» Exercise brief
Copy out the listing below, swapping "Describe the element" for "Identify the element" wherever it appears and leaving everything else unchanged.

===== Source data

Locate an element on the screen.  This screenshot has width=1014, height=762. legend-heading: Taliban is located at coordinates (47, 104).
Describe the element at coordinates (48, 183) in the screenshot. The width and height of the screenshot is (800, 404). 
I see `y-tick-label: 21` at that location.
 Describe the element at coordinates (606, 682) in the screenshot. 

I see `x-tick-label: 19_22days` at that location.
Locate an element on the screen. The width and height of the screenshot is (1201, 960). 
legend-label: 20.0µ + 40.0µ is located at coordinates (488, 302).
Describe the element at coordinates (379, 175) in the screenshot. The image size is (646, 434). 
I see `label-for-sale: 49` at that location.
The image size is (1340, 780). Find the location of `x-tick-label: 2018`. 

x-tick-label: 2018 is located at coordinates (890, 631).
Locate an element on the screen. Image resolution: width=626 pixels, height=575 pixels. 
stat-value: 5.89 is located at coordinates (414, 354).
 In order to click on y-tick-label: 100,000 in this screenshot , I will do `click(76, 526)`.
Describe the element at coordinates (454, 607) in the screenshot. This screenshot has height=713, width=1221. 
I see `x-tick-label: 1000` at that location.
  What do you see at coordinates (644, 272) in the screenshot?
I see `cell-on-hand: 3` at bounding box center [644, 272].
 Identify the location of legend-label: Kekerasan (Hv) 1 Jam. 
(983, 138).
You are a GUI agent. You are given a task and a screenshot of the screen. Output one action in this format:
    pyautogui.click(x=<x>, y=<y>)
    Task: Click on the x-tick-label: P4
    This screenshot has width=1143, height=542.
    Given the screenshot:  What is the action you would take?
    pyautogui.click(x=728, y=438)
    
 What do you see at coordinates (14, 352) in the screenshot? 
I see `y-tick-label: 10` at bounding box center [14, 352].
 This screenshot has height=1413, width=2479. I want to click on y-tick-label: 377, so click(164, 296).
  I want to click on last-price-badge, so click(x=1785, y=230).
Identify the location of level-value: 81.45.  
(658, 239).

==========

» Your solution
Locate an element on the screen.  This screenshot has width=1014, height=762. legend-heading: Taliban is located at coordinates (47, 104).
Identify the element at coordinates (48, 183) in the screenshot. The width and height of the screenshot is (800, 404). 
I see `y-tick-label: 21` at that location.
 Identify the element at coordinates (606, 682) in the screenshot. 

I see `x-tick-label: 19_22days` at that location.
Locate an element on the screen. The width and height of the screenshot is (1201, 960). 
legend-label: 20.0µ + 40.0µ is located at coordinates (488, 302).
Identify the element at coordinates (379, 175) in the screenshot. The image size is (646, 434). 
I see `label-for-sale: 49` at that location.
The image size is (1340, 780). Find the location of `x-tick-label: 2018`. 

x-tick-label: 2018 is located at coordinates (890, 631).
Locate an element on the screen. Image resolution: width=626 pixels, height=575 pixels. 
stat-value: 5.89 is located at coordinates (414, 354).
 In order to click on y-tick-label: 100,000 in this screenshot , I will do `click(76, 526)`.
Identify the element at coordinates (454, 607) in the screenshot. This screenshot has height=713, width=1221. 
I see `x-tick-label: 1000` at that location.
  What do you see at coordinates (644, 272) in the screenshot?
I see `cell-on-hand: 3` at bounding box center [644, 272].
 Identify the location of legend-label: Kekerasan (Hv) 1 Jam. 
(983, 138).
You are a GUI agent. You are given a task and a screenshot of the screen. Output one action in this format:
    pyautogui.click(x=<x>, y=<y>)
    Task: Click on the x-tick-label: P4
    This screenshot has width=1143, height=542.
    Given the screenshot:  What is the action you would take?
    pyautogui.click(x=728, y=438)
    
 What do you see at coordinates (14, 352) in the screenshot? 
I see `y-tick-label: 10` at bounding box center [14, 352].
 This screenshot has height=1413, width=2479. I want to click on y-tick-label: 377, so click(164, 296).
  I want to click on last-price-badge, so click(x=1785, y=230).
Identify the location of level-value: 81.45.  
(658, 239).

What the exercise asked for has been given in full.